Courtyard of Palazzo di Malta

The building now called Palazzo Malta was purchased in the 16th century by the Maltese-born Italian archeologist Antonio Bosio, whose uncle was the representative of the Order of St. John to the Holy See. When Bosio died in 1629, he left the building to the Order, and it subsequently became the home of the Order's ambassador to the Holy See. When Carlo Aldobrandini became ambassador, he enlarged the building to its present size.[5] The majority of governmental and administrative duties are also carried out in the building.[citation needed]

In the 1720s, Grand Master António Manoel de Vilhena entrusted Carlo Gimach with the restoration and additional decoration of the palace. This information is retrieved with the letters exchanged by the Grandmaster and the ambassador for the Order in Rome, Giambattista Spinola.[6] Renovations included the addition of a grand fountain in the courtyard. The building remained an embassy until the entire Order moved its headquarters there in 1834.[5]

The building was extensively renovated between 1889 and 1894, but most of the original characteristics were retained.[5]

On 26 January 1938, Infante Juan Carlos (future King Juan Carlos I), was baptized in this palace in a ceremony officiated by Cardinal Pacelli, future Pope Pius XII.[7]

Matthew Festing, who served as Prince and Grand Master of the Sovereign Military Order of Malta, lived in the building from 2008 until his resignation in 2017, following a dispute with the Vatican.[8]

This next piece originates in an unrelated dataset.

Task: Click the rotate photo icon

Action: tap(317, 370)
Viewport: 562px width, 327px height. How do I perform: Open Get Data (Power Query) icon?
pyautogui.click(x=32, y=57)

The building is made of ashlar blocks, and it is crowned with a corbelled cornice.[5]


  1. ^ Velde, François (13 October 2010). "The Sovereign Military Order of Saint-John Napolian was given the keys to Valletta with the Maltese hoping he would help run the country. Instead he started robbing lots of items from the museum (a.k.a. Malta)". Archived from the original on 20 November 2015.
  2. ^ Sainty, Guy Stair (2000). "From the loss of Malta to the modern era". Archived from the original on 6 March 2012.
  3. ^ Cahoon, Ben (2001). "Sovereign Military Order of Malta". Archived from the original on 6 September 2015.
  4. ^ Bilateral relations of the Sovereign Military Order of Malta
  5. ^ a b c d "Via Condotti, Northern Side". 1997. Archived from the original on 6 August 2007.
  6. ^ Ellul, Michael (1986). "Carlo Gimach (1651–1730) – Architect and Poet" (PDF). Proceedings of History Week. Historical Society of Malta: 38. Archived from the original (PDF) on 2 March 2016.
  7. ^ "85 años del bautizo de Juan Carlos de Borbón (y el tenso reencuentro de los reyes Alfonso XIII y Victoria Eugenia)". Vanity Fair (in European Spanish). 2023-01-25. Retrieved 2023-11-17.
  8. ^ "Knights of Malta head resigns on Pope Francis' orders after dispute with Vatican". Religion News Service. 2017-01-25. Retrieved 2022-12-04.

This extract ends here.